C++ has structs and classes, but they're almost identical. The only difference is the default visibility: structs are public, classes are private, but through explicit annotations they're functionally equivalent otherwise. I try to use structs for plain data and classes for anything else, but the line is blurry. If I have a struct that just wraps an enum but has a bunch of different getters, like a char
and a string
and an int
, is that a class or a struct? Right now I have a struct which just holds a row and a column, also has some constructors and an equality method defined.

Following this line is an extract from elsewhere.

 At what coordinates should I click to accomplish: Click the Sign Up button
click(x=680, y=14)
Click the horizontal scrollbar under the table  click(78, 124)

That's not that different from a class. I don't know which, if either, is correct, or if it matters at all. I'm just kind making a gut decision when I define a new one and not thinking about it again, it doesn't seem to make a difference.
Follow-up: is that the kind of thing you'd use a union
for? I still don't quite know when I'd want one of those unless I'm specifically space constrained.
Conclusion
I'm glad I'm finally ripping the band-aid and using C++ for something a little more substantial, but never before has the vastness of the mountain been so apparent at the outset.